Among the records below, find the lines that hold the word "will" and report how many there are, with no other words.
------------------------------------
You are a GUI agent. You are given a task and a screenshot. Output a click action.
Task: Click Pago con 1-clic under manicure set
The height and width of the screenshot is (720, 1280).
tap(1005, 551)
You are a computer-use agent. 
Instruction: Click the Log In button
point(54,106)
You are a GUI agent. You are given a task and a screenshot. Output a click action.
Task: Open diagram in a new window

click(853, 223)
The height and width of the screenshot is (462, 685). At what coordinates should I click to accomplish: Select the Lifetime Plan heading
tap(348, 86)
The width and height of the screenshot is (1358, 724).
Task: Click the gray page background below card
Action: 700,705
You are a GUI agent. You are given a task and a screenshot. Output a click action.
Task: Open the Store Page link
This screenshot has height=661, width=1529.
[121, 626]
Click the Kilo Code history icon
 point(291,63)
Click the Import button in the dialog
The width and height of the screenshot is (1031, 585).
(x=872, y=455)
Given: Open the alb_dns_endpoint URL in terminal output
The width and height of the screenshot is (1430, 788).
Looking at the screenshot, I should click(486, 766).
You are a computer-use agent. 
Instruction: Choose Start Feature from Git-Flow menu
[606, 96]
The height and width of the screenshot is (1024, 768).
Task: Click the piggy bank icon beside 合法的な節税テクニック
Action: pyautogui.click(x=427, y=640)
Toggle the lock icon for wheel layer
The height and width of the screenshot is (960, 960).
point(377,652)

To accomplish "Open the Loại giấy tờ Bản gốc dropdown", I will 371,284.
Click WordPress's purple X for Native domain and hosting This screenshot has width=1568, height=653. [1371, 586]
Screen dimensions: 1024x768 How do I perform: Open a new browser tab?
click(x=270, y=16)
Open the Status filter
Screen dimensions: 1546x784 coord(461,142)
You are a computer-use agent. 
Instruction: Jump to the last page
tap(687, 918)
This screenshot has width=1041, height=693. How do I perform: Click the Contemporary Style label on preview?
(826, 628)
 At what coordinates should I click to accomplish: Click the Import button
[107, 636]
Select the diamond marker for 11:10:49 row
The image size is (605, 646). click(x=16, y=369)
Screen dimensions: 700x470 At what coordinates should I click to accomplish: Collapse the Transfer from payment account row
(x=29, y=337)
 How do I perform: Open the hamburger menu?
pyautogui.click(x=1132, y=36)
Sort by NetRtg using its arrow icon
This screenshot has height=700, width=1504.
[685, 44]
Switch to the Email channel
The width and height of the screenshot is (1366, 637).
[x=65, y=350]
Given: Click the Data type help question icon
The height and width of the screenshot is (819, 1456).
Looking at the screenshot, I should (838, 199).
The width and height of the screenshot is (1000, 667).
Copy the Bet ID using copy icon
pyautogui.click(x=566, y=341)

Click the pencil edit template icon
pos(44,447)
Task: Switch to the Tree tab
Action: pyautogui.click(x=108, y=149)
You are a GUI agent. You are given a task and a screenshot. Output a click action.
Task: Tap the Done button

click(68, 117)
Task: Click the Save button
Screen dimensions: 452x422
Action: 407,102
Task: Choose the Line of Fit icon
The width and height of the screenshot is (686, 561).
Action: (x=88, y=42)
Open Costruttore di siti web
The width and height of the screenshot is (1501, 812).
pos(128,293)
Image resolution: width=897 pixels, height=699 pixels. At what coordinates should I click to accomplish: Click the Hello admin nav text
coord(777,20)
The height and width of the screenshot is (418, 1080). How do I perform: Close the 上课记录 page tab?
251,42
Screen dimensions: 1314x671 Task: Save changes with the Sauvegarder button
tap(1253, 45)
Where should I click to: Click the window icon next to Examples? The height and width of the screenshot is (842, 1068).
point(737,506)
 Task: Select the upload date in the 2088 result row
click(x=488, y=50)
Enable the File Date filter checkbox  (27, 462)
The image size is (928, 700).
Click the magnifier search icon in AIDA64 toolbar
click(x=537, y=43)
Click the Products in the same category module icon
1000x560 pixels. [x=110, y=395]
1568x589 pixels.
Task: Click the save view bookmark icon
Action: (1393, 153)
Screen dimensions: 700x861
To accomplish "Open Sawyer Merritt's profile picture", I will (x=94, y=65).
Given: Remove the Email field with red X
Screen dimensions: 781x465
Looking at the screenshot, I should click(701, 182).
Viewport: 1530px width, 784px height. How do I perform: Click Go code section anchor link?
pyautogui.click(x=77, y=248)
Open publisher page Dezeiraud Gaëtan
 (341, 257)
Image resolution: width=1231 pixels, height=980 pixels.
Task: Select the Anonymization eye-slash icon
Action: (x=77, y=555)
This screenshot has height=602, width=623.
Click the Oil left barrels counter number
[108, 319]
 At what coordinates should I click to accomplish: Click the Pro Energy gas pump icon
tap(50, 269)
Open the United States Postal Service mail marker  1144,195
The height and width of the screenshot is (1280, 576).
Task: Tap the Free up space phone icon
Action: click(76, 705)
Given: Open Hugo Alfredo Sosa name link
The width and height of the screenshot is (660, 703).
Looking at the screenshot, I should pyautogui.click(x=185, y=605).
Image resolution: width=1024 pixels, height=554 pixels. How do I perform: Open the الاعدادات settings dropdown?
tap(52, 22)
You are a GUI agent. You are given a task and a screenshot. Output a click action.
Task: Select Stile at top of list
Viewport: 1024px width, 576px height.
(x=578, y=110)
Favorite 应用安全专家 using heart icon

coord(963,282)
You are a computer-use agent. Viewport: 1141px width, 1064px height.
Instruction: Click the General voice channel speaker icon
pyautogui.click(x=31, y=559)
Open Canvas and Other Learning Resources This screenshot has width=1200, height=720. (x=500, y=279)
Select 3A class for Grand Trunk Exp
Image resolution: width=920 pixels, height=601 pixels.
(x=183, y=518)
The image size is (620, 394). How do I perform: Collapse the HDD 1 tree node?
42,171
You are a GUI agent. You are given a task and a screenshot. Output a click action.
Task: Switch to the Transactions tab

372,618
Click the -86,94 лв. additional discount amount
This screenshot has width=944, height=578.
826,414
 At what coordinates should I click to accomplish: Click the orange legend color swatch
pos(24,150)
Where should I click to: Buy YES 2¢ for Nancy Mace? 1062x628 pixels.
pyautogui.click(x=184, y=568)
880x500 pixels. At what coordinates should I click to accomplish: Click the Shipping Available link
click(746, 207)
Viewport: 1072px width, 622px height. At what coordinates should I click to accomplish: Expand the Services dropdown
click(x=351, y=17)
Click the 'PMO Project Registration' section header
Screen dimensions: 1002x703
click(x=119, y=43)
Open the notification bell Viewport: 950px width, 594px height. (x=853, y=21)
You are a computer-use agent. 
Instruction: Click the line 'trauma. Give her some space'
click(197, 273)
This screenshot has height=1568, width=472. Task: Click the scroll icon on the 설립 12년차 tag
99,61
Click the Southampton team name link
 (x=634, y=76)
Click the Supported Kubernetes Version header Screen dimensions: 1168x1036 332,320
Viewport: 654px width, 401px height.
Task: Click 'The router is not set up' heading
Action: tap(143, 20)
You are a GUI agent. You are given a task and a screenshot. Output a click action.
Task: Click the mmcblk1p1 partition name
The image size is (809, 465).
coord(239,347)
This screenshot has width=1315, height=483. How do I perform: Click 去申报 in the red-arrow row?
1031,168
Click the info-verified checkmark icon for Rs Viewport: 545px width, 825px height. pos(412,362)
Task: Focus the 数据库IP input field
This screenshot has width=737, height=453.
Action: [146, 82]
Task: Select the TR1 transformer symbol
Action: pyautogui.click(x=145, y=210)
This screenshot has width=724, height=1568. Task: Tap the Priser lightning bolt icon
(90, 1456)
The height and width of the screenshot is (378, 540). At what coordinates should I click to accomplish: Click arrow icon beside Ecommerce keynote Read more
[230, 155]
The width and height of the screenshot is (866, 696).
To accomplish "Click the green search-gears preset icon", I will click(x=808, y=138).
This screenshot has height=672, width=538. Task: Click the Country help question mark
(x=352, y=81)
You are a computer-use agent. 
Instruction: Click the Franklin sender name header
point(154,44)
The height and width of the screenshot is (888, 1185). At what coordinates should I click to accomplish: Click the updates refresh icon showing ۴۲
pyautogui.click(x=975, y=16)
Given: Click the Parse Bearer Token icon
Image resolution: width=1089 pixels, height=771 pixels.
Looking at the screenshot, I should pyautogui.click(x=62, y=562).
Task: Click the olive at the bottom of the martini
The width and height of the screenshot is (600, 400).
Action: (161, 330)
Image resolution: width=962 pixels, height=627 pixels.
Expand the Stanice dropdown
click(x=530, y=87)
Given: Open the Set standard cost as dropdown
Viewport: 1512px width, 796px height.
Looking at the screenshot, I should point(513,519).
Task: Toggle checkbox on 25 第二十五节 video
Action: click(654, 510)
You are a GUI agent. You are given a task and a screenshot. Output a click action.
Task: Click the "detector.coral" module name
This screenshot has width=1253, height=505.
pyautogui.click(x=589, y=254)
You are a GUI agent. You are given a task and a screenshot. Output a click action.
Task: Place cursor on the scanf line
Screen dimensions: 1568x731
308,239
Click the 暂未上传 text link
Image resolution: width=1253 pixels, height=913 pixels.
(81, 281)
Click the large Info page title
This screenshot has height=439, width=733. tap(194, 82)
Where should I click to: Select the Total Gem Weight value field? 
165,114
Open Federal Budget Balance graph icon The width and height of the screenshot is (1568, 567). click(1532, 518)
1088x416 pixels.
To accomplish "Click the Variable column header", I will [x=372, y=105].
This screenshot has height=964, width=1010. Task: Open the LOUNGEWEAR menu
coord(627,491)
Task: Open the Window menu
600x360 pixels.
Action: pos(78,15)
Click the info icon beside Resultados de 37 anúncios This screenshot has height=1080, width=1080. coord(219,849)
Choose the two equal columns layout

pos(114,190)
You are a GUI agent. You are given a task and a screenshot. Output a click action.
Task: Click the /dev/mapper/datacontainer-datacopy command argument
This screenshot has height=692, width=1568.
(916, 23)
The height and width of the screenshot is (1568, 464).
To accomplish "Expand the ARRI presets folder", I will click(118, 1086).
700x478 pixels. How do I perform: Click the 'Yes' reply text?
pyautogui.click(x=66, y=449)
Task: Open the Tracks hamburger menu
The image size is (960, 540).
------------------------------------
### [Written reply]
5